Even this title did not escape Gopnik’s keen feel for the ironic and witty — he thinks his subtitle turned out a little “Sarah Palin-esque,” noting the parallels with her 2010 book’s title, “America by Heart: Reflections on Family, Faith, and Flag.” Throughout the talk, Gopnik mixed his accessible, dry humor with remarkable fluency in everything from enlightenment philosophy to economics — a rare talent. The highpoint of the evening incorporated excerpts of his work that showcased the remarkable prose of a creative mind. A favorite line: “[Taste] is a daily negotiation among practices, prices, promises and possibilities.”
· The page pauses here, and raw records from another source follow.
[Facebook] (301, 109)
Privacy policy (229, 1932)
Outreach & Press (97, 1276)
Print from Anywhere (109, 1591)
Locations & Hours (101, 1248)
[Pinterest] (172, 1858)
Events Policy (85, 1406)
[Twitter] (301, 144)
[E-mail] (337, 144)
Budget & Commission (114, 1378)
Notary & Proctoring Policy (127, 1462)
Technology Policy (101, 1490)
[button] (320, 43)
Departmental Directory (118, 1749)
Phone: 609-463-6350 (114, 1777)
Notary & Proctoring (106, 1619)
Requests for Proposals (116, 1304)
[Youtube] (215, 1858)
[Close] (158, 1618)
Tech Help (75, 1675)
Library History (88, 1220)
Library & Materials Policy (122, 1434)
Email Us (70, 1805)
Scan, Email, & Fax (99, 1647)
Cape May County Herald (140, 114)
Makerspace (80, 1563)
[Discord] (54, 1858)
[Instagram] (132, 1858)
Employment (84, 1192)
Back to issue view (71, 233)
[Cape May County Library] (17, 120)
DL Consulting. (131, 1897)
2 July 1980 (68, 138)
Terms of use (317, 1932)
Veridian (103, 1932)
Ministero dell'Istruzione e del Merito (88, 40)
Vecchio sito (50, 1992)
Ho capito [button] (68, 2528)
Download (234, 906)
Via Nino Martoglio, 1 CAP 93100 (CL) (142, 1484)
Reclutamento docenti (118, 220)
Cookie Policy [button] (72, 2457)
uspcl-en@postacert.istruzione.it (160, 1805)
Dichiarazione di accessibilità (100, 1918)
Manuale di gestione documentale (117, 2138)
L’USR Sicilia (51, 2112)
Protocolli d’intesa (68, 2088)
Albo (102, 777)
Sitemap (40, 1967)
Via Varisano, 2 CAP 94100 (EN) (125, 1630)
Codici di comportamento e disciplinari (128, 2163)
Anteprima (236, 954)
For over an hour, Gopnik delivered this warm prose while gesticulating with everything but his hands, his body pivoting behind the lectern as if rooted to an invisible lazy boy and his otherwise taut cheeks jumping up and down during moments of excitement. His face wriggled most when discussing how local food-advocates can manipulate societal tastes (The Yale Sustainable Food Project sponsored the talk). Tastes, Gopnik said, help us decide whether fluctuating social fashion are in line with personal values. Consequently, making the movement a “cool fashion” is one of the most effective ways of changing tastes. The ever-changing nature of collective tastes also gives hope for the proliferation of the local food movement, Gopnik said. Below are some of the notable quotes from the evening:

“The one thing we do naturally is dispute taste. Disputing taste is one of the things people do all the time, and not least with food. We also see that mouth tastes and moral tastes change all the time, it seems sometimes instantaneously.”

“How are we going to resolve the reality that tastes changes all the time and that tastes doesn’t seem to be just a figment or a fiction, but it seems to us something terribly central to the definition of our own lives?”

“There is no privileged space from which we can look down now in 2011 and say ‘Well, your tastes in the past have always been trends, and our tastes are truths.’ All tastes effects depend on contexts.”

“Those of us who want to remake the tastes of America have to go about it not simply by insisting on one narrow monolithic set of unchanging principles about right and wrongs ways to eat, but by becoming fully engaged by the play of fashion, taste and values that distinguishes all of human conversation.”